Ao longo do texto observa-se a articulação do conhecimento sobre os costumes de uma cultura; a declaração política de saberes tradicionais e uma visão cosmológica e espiritual do mundo, quase suprimida na sociedade atual. O que resulta dessa descrição e análise é a mensagem, em tom profético, de que: "quando a Amazônia sucumbir à devastação desenfreada e o último xamã morrer, o céu cairá sobre todos e será o fim do mundo" (ALBERT, KOPENAWA, 2010, p. 489).
Explicando o mito em outros termos:
A floresta está viva. Só vai morrer se os brancos insistirem em destruí-la. Se conseguirem, os rios vão desaparecer debaixo da terra, o chão vai se desfazer, as árvores vão murchar e as pedras vão rachar de calor.
A terra ressecada ficará vazia e silenciosa. Os espíritos xapiri, que descem da montanha para brincar na floresta em seus espelhos, fugirão para muito longe.
Seus pais, os xamãs, não poderão mais chamá-los e fazê-los dançar para nos proteger.
Não serão capazes de espantar as fumaças de epidemia que nos devoram.
Não conseguirão mais conter os malefícios, que transformarão a floresta num caos.
Então morreremos, um atrás do outro, tanto os brancos quanto nós. Todos os xamãs vão acabar morrendo.
Quando não houver mais nenhum deles vivo para sustentar o céu, ele vai desabar.

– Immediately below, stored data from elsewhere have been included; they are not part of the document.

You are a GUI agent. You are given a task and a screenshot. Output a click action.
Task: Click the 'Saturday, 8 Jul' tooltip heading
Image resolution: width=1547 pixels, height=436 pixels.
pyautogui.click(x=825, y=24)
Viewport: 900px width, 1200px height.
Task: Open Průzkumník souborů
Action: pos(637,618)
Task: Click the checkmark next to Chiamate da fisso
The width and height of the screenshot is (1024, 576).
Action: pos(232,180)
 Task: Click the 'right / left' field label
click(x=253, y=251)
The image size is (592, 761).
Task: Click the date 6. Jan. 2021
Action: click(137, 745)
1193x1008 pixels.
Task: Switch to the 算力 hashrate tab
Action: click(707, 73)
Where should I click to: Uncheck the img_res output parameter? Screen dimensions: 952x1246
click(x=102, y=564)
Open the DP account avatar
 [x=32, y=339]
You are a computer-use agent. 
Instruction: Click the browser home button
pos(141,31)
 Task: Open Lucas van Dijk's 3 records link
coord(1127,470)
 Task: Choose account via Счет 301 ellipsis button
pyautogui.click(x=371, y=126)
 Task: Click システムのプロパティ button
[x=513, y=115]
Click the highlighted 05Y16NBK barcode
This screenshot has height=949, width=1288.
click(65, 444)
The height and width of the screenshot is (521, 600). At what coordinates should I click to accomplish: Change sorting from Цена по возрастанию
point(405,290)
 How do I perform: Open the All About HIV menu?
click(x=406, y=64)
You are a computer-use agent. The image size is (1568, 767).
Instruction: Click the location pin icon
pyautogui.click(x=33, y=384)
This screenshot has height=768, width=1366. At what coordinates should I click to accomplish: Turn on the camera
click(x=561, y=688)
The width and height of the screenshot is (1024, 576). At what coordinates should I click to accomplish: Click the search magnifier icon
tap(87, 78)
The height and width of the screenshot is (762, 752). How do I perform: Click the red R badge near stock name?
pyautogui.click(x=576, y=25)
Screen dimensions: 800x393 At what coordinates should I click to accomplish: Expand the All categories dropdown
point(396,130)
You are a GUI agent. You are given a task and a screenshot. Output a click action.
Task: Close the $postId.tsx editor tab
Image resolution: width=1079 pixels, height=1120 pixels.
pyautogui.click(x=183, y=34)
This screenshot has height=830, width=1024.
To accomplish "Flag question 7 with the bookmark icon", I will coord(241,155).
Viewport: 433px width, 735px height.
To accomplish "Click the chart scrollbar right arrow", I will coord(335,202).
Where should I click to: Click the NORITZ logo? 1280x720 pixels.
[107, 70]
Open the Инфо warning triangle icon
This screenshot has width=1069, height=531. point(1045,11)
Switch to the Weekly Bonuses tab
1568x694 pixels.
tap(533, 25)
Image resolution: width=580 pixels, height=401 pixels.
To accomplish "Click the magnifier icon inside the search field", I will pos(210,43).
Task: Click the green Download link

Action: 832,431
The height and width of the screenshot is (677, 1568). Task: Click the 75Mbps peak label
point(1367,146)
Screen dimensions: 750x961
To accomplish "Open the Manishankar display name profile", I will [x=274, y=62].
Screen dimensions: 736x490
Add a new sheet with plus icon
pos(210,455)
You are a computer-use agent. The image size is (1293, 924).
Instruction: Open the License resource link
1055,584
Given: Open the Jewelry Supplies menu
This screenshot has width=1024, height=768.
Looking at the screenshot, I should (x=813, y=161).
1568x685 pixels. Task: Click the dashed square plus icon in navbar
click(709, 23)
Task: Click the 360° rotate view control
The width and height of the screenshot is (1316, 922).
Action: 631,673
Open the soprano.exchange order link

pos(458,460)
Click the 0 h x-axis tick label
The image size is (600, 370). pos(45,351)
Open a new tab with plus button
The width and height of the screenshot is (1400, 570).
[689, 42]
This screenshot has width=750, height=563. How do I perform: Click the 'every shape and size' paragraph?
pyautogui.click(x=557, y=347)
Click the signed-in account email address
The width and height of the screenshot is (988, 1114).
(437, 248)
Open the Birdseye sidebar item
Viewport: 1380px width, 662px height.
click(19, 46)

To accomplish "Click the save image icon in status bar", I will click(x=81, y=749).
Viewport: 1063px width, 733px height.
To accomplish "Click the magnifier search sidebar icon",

Kopenawa é representante e indica que a sustentabilidade da vida na terra está diretamente conectada com a preservação da floresta e está intrinsecamente ligada à vida de seus habitantes originários. Uma vez que, "enquanto os xamãs ainda estiverem vivos, eles poderão evitar a queda do céu, mesmo que ele fique muito doente" (ALBERT, KOPENAWA, 2010, p. 489).
Segundo essa compreensão, os xamãs "afastam as coisas perigosas" (ALBERT, KOPENAWA, 2010) a fim de defender os habitantes da floresta, mas não só, "trabalham em defesa dos brancos que vivem sob o mesmo céu" (p. 492), de modo que, por essa visão, mesmo que não percebamos, esta conexão xamã-floresta-sustentabilidade, intervém a todos e, mesmo nos centros urbanos, permanece indelével.
Como obra literária, "A Queda do Céu" é uma narrativa elaborada a quatro mãos e está dentre as mais significativas contribuições à pesquisa dos povos amazônicos.
É o encontro "entrebiográfico" e o resultado do trabalho, amizade e observação que durou por volta de 30 anos entre Davi Kopenawa e Bruce Albert (2010), combinando a história de um projeto político que fez convergir os caminhos de um pensador indígena com os ideais de um antropólogo.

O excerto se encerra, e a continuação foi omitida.